→ **Directions**:
Copy out the lines of the material that run from the line containing "Where should I click to: Open the 초보" through the line containing "[x=890, y=28]", with both of those lines included, and reproduce each one verbatim.

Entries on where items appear
-- Begin --

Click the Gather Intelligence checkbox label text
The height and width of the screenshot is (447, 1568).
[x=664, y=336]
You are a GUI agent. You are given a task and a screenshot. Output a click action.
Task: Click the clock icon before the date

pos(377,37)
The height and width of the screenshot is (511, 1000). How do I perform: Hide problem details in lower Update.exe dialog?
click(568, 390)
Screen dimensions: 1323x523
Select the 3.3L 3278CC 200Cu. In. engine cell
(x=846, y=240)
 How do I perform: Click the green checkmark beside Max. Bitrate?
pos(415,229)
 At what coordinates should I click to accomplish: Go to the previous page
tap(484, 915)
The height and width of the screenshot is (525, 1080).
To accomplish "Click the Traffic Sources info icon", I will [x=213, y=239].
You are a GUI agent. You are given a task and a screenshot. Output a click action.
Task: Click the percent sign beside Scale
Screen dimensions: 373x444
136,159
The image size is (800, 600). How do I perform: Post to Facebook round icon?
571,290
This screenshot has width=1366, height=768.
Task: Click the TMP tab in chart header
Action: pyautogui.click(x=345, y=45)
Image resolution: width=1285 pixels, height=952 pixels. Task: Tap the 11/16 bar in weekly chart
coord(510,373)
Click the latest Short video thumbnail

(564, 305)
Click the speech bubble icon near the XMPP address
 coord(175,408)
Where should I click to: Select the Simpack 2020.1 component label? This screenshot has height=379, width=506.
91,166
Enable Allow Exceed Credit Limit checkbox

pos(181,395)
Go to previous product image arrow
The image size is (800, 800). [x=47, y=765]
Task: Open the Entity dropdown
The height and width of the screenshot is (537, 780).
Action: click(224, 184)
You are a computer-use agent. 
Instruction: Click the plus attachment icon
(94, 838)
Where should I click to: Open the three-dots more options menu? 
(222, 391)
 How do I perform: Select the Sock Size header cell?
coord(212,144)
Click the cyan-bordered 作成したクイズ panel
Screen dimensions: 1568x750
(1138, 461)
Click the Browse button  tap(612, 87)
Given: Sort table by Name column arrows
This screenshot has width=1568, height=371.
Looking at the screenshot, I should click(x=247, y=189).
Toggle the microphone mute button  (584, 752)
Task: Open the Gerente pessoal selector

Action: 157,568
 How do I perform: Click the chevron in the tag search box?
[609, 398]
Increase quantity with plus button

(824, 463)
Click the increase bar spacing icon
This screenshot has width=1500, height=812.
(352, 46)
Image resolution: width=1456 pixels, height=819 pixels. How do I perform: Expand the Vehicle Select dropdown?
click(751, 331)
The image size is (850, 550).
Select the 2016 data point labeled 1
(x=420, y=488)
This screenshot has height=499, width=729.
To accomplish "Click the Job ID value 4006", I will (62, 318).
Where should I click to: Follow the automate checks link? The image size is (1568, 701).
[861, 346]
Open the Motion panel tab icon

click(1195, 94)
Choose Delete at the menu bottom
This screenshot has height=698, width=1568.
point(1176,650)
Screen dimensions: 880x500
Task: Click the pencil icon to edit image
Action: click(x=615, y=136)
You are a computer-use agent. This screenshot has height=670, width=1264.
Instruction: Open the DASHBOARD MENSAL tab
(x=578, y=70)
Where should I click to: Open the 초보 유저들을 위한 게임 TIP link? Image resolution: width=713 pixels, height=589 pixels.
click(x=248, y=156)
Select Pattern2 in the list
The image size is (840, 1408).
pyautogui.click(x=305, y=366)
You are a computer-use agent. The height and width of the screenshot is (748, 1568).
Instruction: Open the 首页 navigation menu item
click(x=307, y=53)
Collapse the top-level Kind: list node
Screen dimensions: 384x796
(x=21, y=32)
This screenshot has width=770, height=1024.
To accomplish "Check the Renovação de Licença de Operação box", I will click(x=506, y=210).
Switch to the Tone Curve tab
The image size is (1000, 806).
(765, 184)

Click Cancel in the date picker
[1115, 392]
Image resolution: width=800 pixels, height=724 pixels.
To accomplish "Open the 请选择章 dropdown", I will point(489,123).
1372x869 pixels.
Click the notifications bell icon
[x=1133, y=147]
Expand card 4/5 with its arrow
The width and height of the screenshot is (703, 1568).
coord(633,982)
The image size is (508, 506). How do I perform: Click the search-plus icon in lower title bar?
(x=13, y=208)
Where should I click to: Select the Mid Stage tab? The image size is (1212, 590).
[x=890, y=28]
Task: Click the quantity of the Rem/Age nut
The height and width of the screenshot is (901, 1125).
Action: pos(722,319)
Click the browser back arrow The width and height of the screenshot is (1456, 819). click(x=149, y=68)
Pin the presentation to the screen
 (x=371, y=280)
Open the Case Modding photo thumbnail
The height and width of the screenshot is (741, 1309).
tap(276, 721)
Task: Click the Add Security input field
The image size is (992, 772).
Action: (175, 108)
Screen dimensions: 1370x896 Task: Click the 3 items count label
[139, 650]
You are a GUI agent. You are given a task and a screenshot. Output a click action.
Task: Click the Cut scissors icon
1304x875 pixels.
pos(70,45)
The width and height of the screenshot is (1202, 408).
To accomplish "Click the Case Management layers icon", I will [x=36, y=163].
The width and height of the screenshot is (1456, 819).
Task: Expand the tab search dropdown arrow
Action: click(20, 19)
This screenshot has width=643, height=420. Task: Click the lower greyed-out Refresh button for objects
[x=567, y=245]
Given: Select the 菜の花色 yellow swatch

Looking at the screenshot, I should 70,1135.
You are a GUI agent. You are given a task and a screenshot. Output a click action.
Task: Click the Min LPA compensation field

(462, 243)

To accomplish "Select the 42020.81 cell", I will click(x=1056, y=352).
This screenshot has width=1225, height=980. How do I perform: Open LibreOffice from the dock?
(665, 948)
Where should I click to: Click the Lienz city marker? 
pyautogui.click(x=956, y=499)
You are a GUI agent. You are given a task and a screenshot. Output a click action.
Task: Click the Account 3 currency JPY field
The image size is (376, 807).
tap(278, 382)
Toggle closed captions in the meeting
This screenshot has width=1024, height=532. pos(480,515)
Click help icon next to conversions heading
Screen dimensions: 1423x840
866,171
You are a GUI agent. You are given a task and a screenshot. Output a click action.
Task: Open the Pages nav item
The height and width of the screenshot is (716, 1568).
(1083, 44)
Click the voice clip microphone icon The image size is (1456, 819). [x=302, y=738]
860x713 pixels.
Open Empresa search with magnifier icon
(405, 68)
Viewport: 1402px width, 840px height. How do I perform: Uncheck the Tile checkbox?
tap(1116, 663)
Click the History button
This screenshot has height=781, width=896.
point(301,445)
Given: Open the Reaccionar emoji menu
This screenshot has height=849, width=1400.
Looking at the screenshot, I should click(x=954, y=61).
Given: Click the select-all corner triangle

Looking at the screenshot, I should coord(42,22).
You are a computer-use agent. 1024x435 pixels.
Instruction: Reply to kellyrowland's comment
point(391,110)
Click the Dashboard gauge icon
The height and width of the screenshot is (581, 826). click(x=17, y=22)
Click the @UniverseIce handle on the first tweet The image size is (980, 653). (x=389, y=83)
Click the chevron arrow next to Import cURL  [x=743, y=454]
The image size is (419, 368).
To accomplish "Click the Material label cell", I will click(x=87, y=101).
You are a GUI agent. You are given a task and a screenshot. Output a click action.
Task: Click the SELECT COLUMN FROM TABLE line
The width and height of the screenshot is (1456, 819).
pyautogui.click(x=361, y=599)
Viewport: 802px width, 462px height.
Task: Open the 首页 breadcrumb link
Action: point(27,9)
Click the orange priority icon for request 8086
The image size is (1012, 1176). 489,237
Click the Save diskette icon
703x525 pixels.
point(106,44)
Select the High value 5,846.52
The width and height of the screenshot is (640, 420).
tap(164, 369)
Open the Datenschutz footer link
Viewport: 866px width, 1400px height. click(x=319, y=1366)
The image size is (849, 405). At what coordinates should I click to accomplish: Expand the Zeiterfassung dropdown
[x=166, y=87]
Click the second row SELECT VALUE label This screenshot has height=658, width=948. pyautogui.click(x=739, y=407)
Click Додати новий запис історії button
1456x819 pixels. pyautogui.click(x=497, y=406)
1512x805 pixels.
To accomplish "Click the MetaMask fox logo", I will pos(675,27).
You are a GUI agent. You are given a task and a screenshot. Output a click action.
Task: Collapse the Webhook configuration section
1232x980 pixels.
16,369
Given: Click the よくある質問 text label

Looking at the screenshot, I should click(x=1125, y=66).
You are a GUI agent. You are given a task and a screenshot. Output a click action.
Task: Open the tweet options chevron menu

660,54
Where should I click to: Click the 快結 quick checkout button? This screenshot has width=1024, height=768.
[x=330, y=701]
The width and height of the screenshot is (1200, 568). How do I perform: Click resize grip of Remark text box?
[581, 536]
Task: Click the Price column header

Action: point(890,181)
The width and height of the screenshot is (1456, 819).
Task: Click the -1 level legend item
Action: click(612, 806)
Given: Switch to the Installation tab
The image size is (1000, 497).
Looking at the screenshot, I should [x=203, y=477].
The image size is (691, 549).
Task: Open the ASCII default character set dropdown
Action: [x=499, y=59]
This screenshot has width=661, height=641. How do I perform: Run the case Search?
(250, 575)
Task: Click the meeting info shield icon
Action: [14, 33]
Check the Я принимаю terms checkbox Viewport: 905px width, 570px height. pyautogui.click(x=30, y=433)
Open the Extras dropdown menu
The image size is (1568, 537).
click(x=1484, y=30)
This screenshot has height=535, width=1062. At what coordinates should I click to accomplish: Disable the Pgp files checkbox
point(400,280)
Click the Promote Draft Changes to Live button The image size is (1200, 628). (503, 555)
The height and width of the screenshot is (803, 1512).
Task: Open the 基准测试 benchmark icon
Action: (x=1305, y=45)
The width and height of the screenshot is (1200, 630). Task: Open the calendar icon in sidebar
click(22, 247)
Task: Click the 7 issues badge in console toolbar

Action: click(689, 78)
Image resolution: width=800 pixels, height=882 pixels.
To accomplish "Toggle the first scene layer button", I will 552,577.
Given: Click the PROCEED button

-- End --

→ **Final result**:
Where should I click to: Open the 초보 유저들을 위한 게임 TIP link? Image resolution: width=713 pixels, height=589 pixels.
click(x=248, y=156)
Select Pattern2 in the list
The image size is (840, 1408).
pyautogui.click(x=305, y=366)
You are a computer-use agent. The height and width of the screenshot is (748, 1568).
Instruction: Open the 首页 navigation menu item
click(x=307, y=53)
Collapse the top-level Kind: list node
Screen dimensions: 384x796
(x=21, y=32)
This screenshot has width=770, height=1024.
To accomplish "Check the Renovação de Licença de Operação box", I will click(x=506, y=210).
Switch to the Tone Curve tab
The image size is (1000, 806).
(765, 184)

Click Cancel in the date picker
[1115, 392]
Image resolution: width=800 pixels, height=724 pixels.
To accomplish "Open the 请选择章 dropdown", I will point(489,123).
1372x869 pixels.
Click the notifications bell icon
[x=1133, y=147]
Expand card 4/5 with its arrow
The width and height of the screenshot is (703, 1568).
coord(633,982)
The image size is (508, 506). How do I perform: Click the search-plus icon in lower title bar?
(x=13, y=208)
Where should I click to: Select the Mid Stage tab? The image size is (1212, 590).
[x=890, y=28]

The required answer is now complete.